Extract.

Watching TV during the closing end of a U.S. presidential campaign is a bracing experience. Dense politics dominates everything.

On Sunday, CNN has two back-to-back specials. First up is Romney Revealed: Faith, Family & the Road to Power (CNN, 8 p.m.), which includes an interview with Mitt Romney who, we are told, "shares the lessons he learned while growing up in the public eye." Then it's Obama Revealed: The Man, The President (CNN, 9:30 p.m.) and it has CNN's Jessica Yellin speaking with Obama about "his ambitions for a second term."

It's unlikely either program will be as thoughtful as Frontline's recent The Choice: 2012, but both programs will be watched closely by many of those still trying to figure out the candidates. Amid the obfuscations and hype.

For all of that, another show dominates the weekend. That's Homeland (Sunday, Super Channel 10 p.m.) but it, too, is linked to the U.S. presidential race and all those tangled ideas about truth. They are the engine that drives the show and, of course, it is well-known that Homeland is a great favourite of Obama.

Most people who watched last week's episode had a jaw-dropping experience at the end. (This is a rare occasion when you're told to quit reading here if you don't want too much information.) It was a twist that seemed to come too soon, and involved terrorist Brody (Damian Lewis) becoming totally trapped in his own tangle of lies. "What's next?" the viewer had to ask. Brody as double or triple agent? And with his loyalty owed to whom? The show has officially been given a third season and one has to wonder where the plot can possibly go.

Data segment.
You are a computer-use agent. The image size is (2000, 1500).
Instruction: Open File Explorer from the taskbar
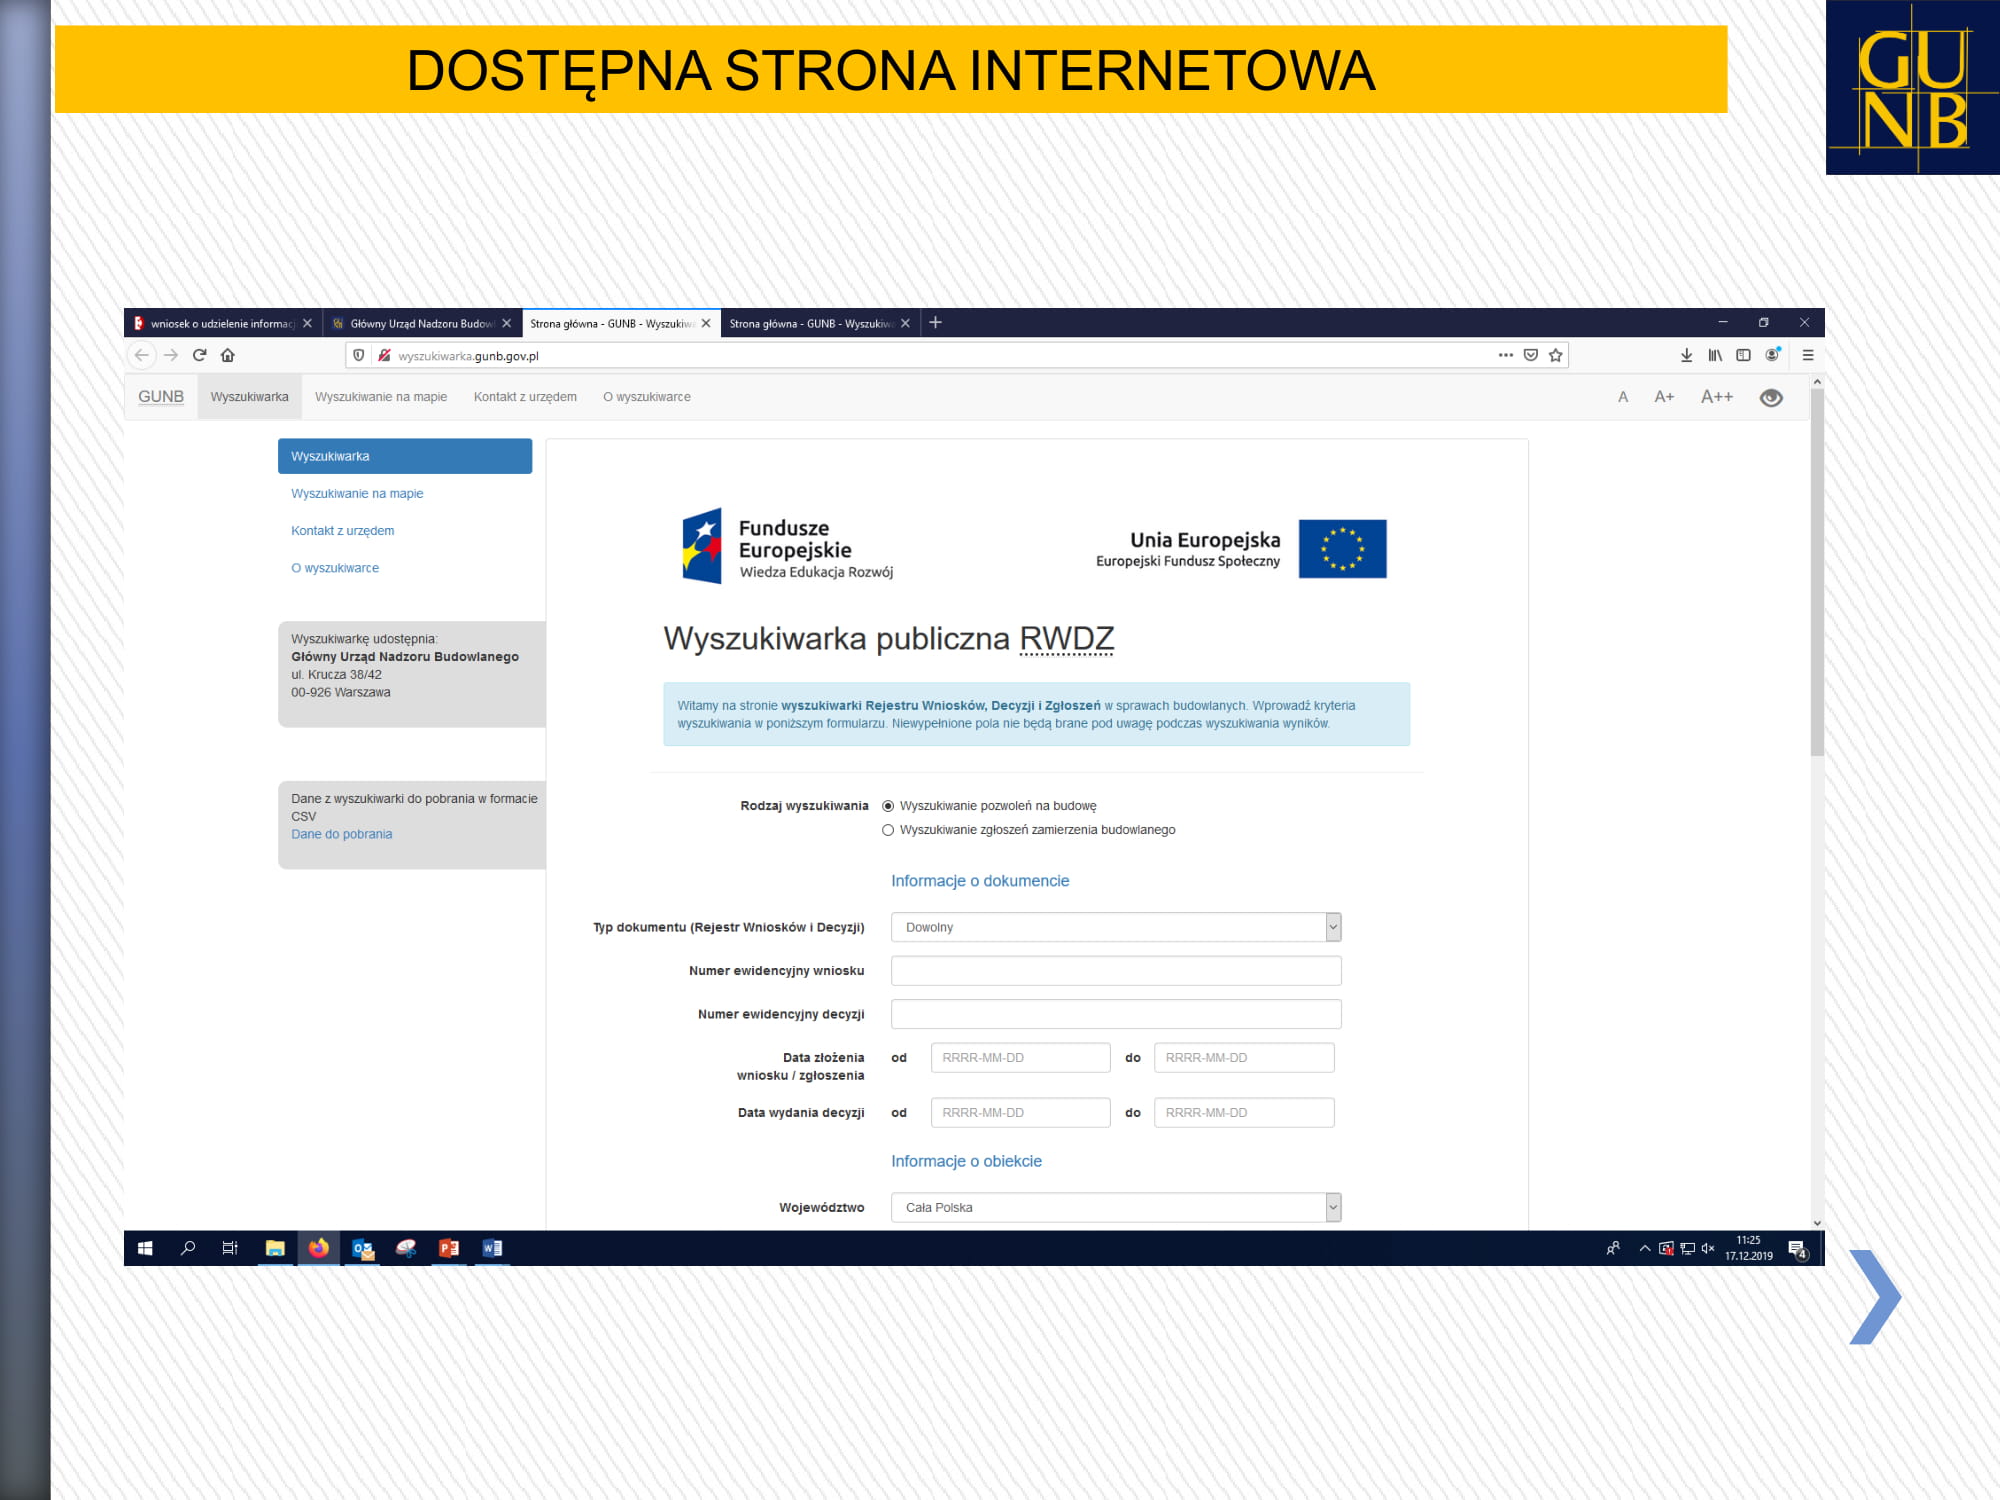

What you need to do.
1. Answer each question from the TV column:
(a) What time does Obama Revealed: The Man, The President air on CNN?
(b) Who plays Brody in Homeland?
(c) On which channel does Homeland air on Sunday?
2. Write out the stretch of the TV column from "Most people who" through "can possibly go.".

Answers for the exercise.
1.
(a) 9:30 p.m.
(b) Damian Lewis
(c) Super Channel

2.
Most people who watched last week's episode had a jaw-dropping experience at the end. (This is a rare occasion when you're told to quit reading here if you don't want too much information.) It was a twist that seemed to come too soon, and involved terrorist Brody (Damian Lewis) becoming totally trapped in his own tangle of lies. "What's next?" the viewer had to ask. Brody as double or triple agent? And with his loyalty owed to whom? The show has officially been given a third season and one has to wonder where the plot can possibly go.